А с Маряной все по-другому: бегать — даже Аверька ее не перегонит; хохотать — в этом она тоже мастер; станет рассказывать об Америке — словно сама выходила на демонстрации с неграми. Впрочем, не очень-то любила Маряна сидеть в классе и рассказывать о чем-либо: таскала ребят на сейнеры, в холодильник рыбозавода, где даже в тридцатиградусную жару, как на Новой Земле, ниже сорока; даже на рыбопункт в Широкое возила — добилась специальной фелюги для ребят.

Она и летом успевала кое-что сделать. А ведь времени-то у нее в обрез: на патрулирование и то не смогла выбраться…

Пойти бы к ней. Да она на рыбозаводе. Там у нее работы будь здоров: то и дело приезжают суденышко «Байкал» да фелюги с рыбой.

Не до Фимы ей сейчас. Да и неловко жаловаться на Аверю — еще подумает чего… Нет, с ней можно поговорить просто так, и не о нем, а просто обо всем, вспомнить про Одессу, куда они должны поехать всем отрядом в начале сентября… Ох, как хочется Фиме побывать на Потемкинской лестнице и особенно в порту! Говорят, там порт громадный и пришвартовываются у стенки суда из всех стран мира.
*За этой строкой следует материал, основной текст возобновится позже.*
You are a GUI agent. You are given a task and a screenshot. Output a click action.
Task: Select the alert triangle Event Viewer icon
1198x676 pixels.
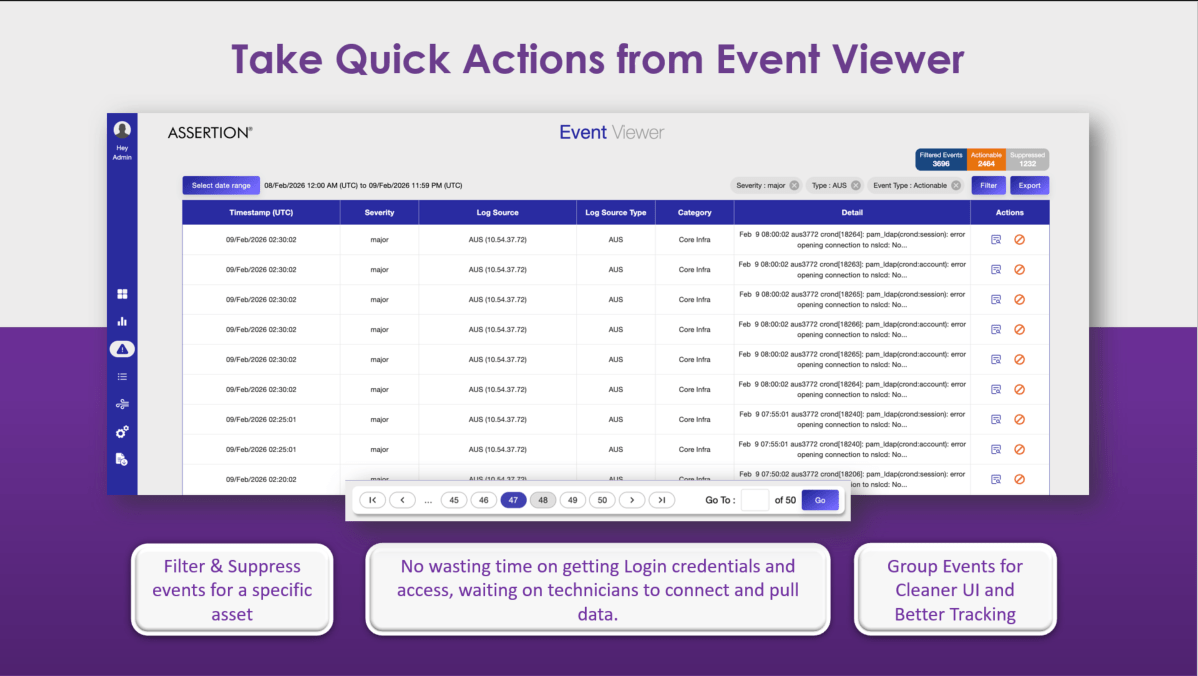click(x=122, y=349)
Скоро туда придет «Слава» — матка китобойной флотилии, промышляющей у ледяной Антарктиды китов. Побывать бы на ней!

Фима и не заметила, как добрела до дома.

— Корыто не брала? — закричала на Фиму мать, выскакивая из калитки.

— Зачем мне твое корыто!

— Может, Локтя стащил?

— У него и спрашивай.

— Не видала его?

— Больше у меня нет дела, как за ним следить! — фыркнула Фима.

Мать в сердцах хлопнула калиткой и пошла к дому, — как только работать не позвала? Фиме не захотелось идти к себе, и она решила погулять по соседним улицам-ерикам.

Долго гулять не пришлось. По доскам застучали чьи-то твердые босые пятки, и ее дернул за платье Саха. Лицо у него было мокрое, замурзанное и очень бледное.

— Фи… Фи… Там… там… Лок… Лок…

Что-то толкнуло ее изнутри.

— Что случилось? — Она схватила за плечи и затормошила Саху. — С Локтей?

— Д-да-а… — выдавил Саха.

— Что же, что? — Ее уже всю трясло.

— У-у-у-у…

— Что «у-у-у-у»? — передразнила она его. — Ты паровоз или человек?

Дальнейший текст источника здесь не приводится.